**Quoted passage:**
>>>>
The Israeli Defense Minister cautioned the neighboring northern Arab Republic there will be further retaliation if more rockets are launched from its territory, following IDF retaliation at a launch site in response to an overnight attack yesterday.

By Erin Viner

“The State of Israel demands that the Lebanese government take responsibility for what happens on its territory,” Minister Gantz stated during a celebratory gathering with Druze leaders at the tomb of the Prophet Jethro in northern Israel.

“If terrorism and violence continue, we will know to use the necessary force against the right targets,” he stressed, according to a statement issued by the Israeli Ministry of Defense (IMoD).

The missile fired from Lebanon landed in an open area near Kibbutz Matzuva in the Western Galilee,  in apparent spillover violence related to Palestinian-Israeli confrontations at Jerusalem’s Al-Aqsa Mosque.  There were no reported injuries or damage.

According to news agencies linked with the Iranian-backed Hezbollah terror group, the rocket had been launched from territory between the Lebanese towns of Qlaileh and Maaliyeh southeast of Tyre.

The Israeli military responded with artillery fire targeting “open spaces in south Lebanon near the launch area, and also at an infrastructure target,” said the IDF, which also released a video and photographs of the retaliatory strike.

The IDF announced on Twitter that it fired dozens of shells at Lebanon. According to a later statement from the Lebanese Armed Forces (LAF),  the IDF launched 50 artillery shells at several locations in south Lebanon. The LAF also said that two additional rockets aimed at Israel were discovered and defused.

Palestinian groups in Lebanon are behind the rocket attack, IDF Spokesman Brigadier General Ran Kochav said while speaking to Israel’s Kan Radio, adding, “We believe … this is linked to the Muslim holy month of Ramadan and the riots on the Temple Mount.”

He was referring to clashes over the past two weeks between Palestinians and Jerusalem police at the Al-Aqsa Mosque at a complex known as Haram al Sharif by Muslims, built on the ruins of both Biblical Temples. The area is called Temple Mount by Israel, and considered by the Jewish People as the holiest site in the world, also revered to Christians. The compound is Islam’s third most sacred site after Mecca and Medina; and the Al-Aqsa Mosque area is the most sensitive site in the generations-old conflict.

While small Palestinian factions in Lebanon have fired sporadically on Israel in the past, major flare-ups along the frontier are rare. The last escalation was in 2021 when 19 rockets launched from Lebanon were either intercepted by Israel’s Iron Dome missile defense system or fell in uninhabited areas near Har Dov; also prompting retaliatory IDF artillery strikes on territory from which the attack originated. While the majority of the attacks in recent years have been attributed to Palestinian factions in Lebanon, it is nevertheless unlikely that the terrorists would engage in the activity without at least tacit approval by the powerful Hezbollah militia that controls southern Lebanon.
<<<<
**Information provided:**
>>>>
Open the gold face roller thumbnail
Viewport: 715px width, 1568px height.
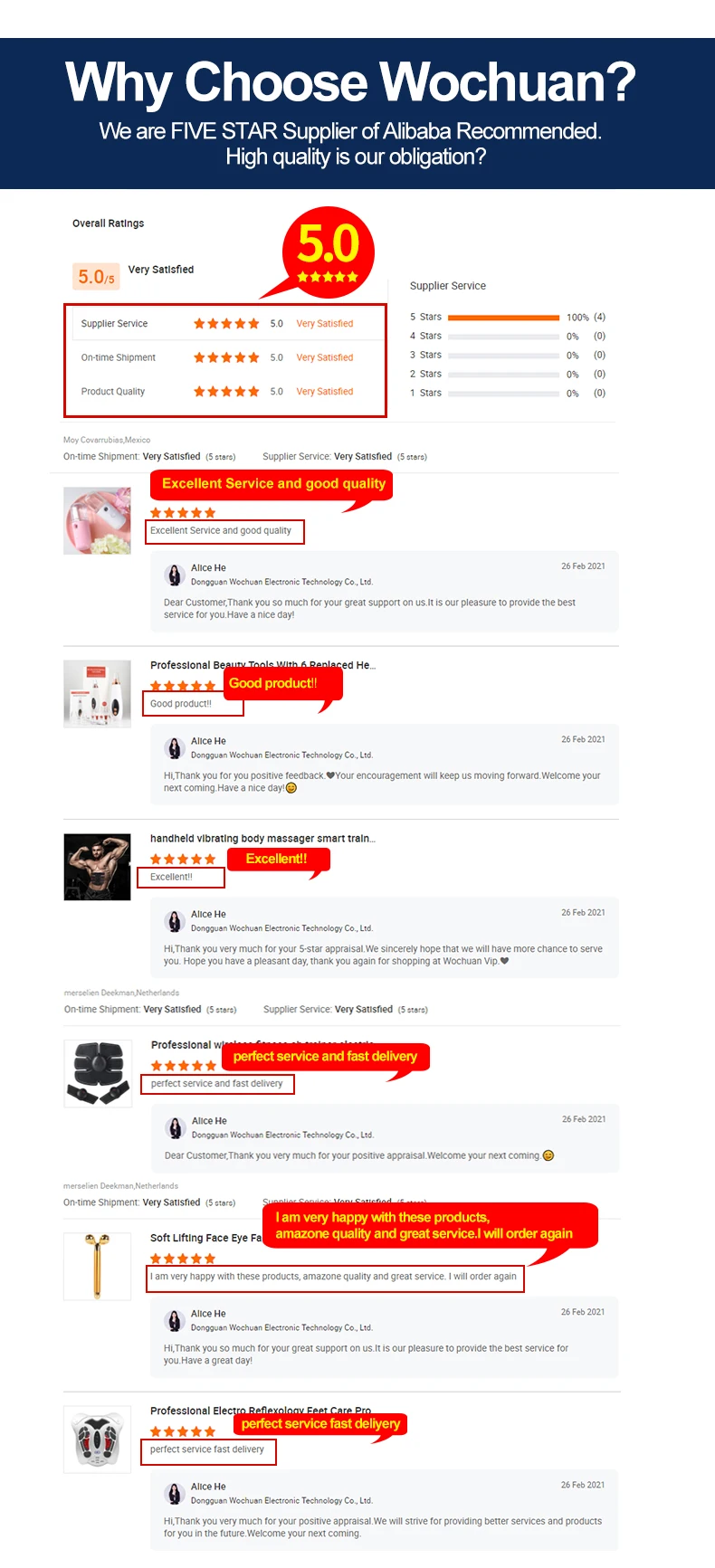click(97, 1267)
<<<<
**Aim of the exercise:**
Resume the article on the rocket fire from Lebanon, picking up right after its final sentence. The listing has no connection to the article on the rocket fire from Lebanon.

**Response to the task:**
The demarcation line between the two countries has been largely quiet since a 2006 war between Israel and the Iran-backed Hezbollah terror group, which is heavily entrenched in southern Lebanon and armed with an arsenal of advanced rockets.

The head of the United Nations Interim Force In Lebanon (UNIFIL) Major General Aroldo Lázaro Sáenz issued a statement on Twitter confirming the firing of the rocket at Israel yesterday, while urging “calm and restraint in this volatile and ongoing situation.”

In related developments, the Israeli police announced the successful thwarting of a major weapons smuggling attempt linked to Hezbollah. According to the statement, security forces confiscated 100 grenades of various kinds and two rifles intended for future terror attacks against Israelis.

“Hezbollah obtains weapons while ensuring that at least some of them are kept for terrorist activity, thus trying to create an infrastructure for terrorist attacks within Israel’s territory,” said the police, stressing, “the fact that grenades were seized – an unusual weapon that was never uncovered during smuggling raids in the past – raises the suspicion that they were intended for attacks in crowded civilian places.”

The statement further praised officers “who operate throughout the Northern District, bordering Lebanon, Syria and Jordan, and these elite fighters work with the rest of the Central Unit police all year round… to prevent and thwart smuggling of weapons and dangerous drugs into Israel.”

It was revealed that earlier this week Israeli Border Police exposed an attempt to smuggle an illegal weapons trove valued at an estimated $24 million through a crossing from neighboring Jordan.